Do mieszkania 37-latki wtargnął jej były parter, starszy o trzy lata. Był kompletnie pijany, okładał kobietę pięściami i krzyczał, że ją zabije. W mieszkaniu był też Kacper, 11-letni syn kobiety. To on zadzwonił na policję.
11-letni Kacper wykręcił 997 i opowiedział, co dzieje się w mieszkaniu w Mikołowie.
Według jego relacji, do domu chłopca i jego 37-letniej matki wtargnął jej były partner, 40-letni mężczyzna. Był kompletnie pijany i zaatakował matkę.

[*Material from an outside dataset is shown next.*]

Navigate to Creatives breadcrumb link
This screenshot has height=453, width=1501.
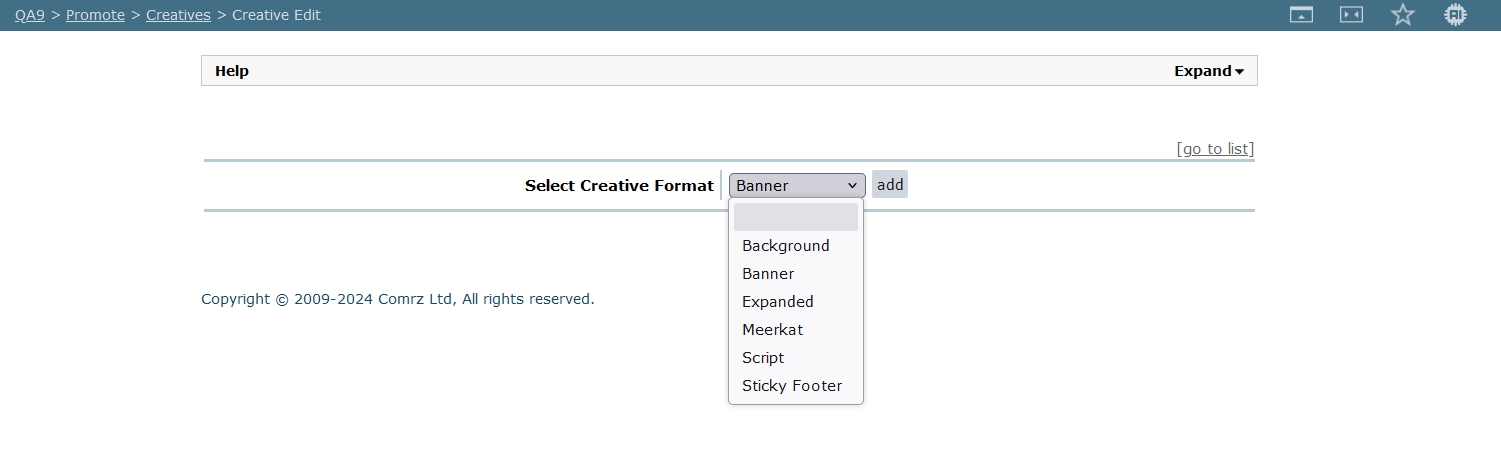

- Zagroził, że ją zabije - przekazuje słowa Kacpra Aleksandra Nowara, rzeczniczka śląskiej policji.
Gdy policjanci przybyli na miejsce, przyłapali 40-latka na gorącym uczynku. - Bił kobietę pięściami - uściśla Nowara.
"Zachował się przytomnie"
Mężczyzna został zatrzymany. Okazało się, że miał około 2 promili alkoholu w organizmie. Usłyszał zarzut pobicia, za co grozi mu do 5 lat więzienia. Ponieważ nie mieszka już ze swoją ofiarą, nie wnioskowano o areszt.
Do kobiety wezwano pogotowie, była mocno pobita, ale nie wymagała hospitalizacji.

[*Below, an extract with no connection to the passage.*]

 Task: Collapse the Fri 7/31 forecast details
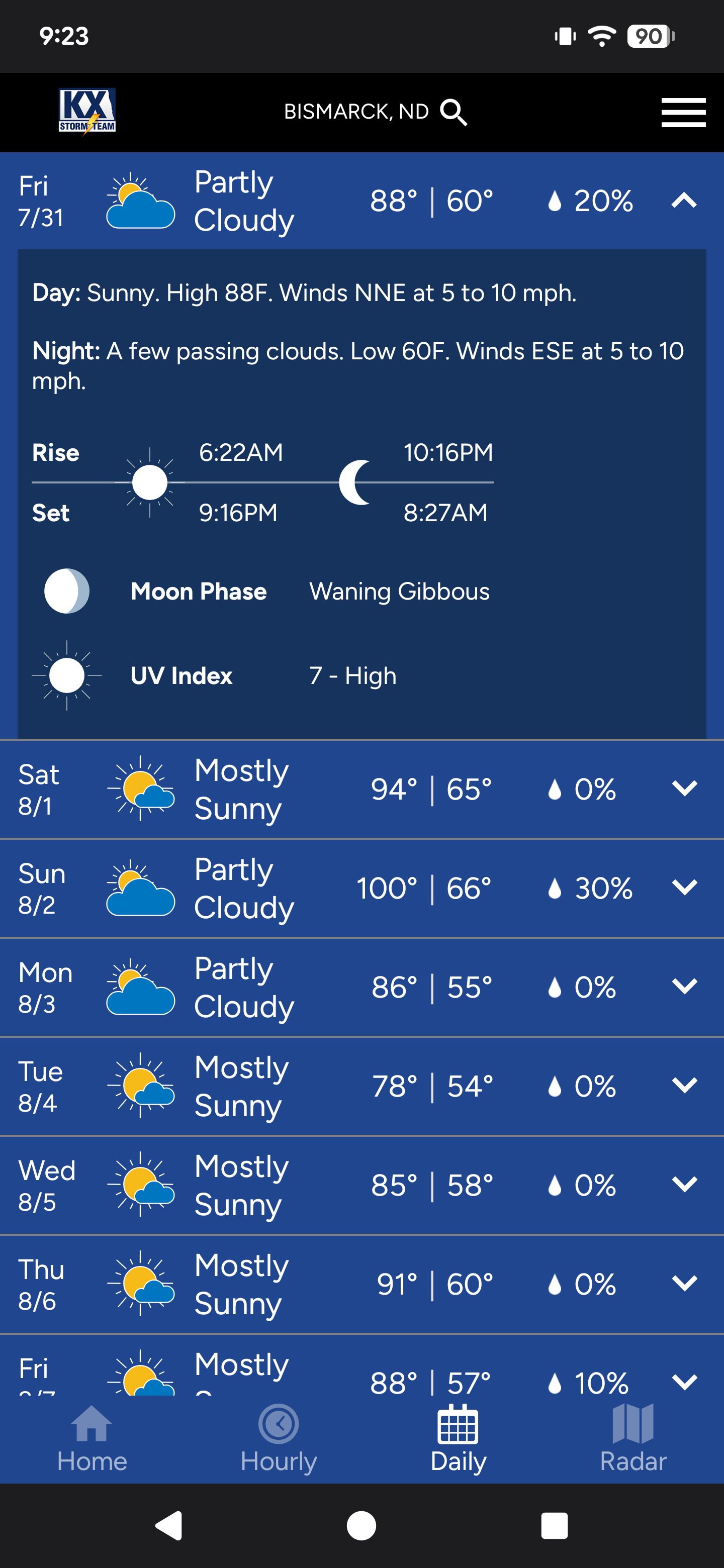click(684, 200)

Nowara chwali postawę jej syna. - Zareagował bardzo przytomnie, na spokojnie opowiedział dyżurnemu, jak sytuacja wygląda, na ile jest groźna, a także podał, gdzie mieszka, jak się nazywa. Był opanowany, mimo nerwów, bo sprawa dotyczyła jego najbliższej osoby. Dzięki niemu policjanci zareagowali tak szybko. Być może uratował matce życie.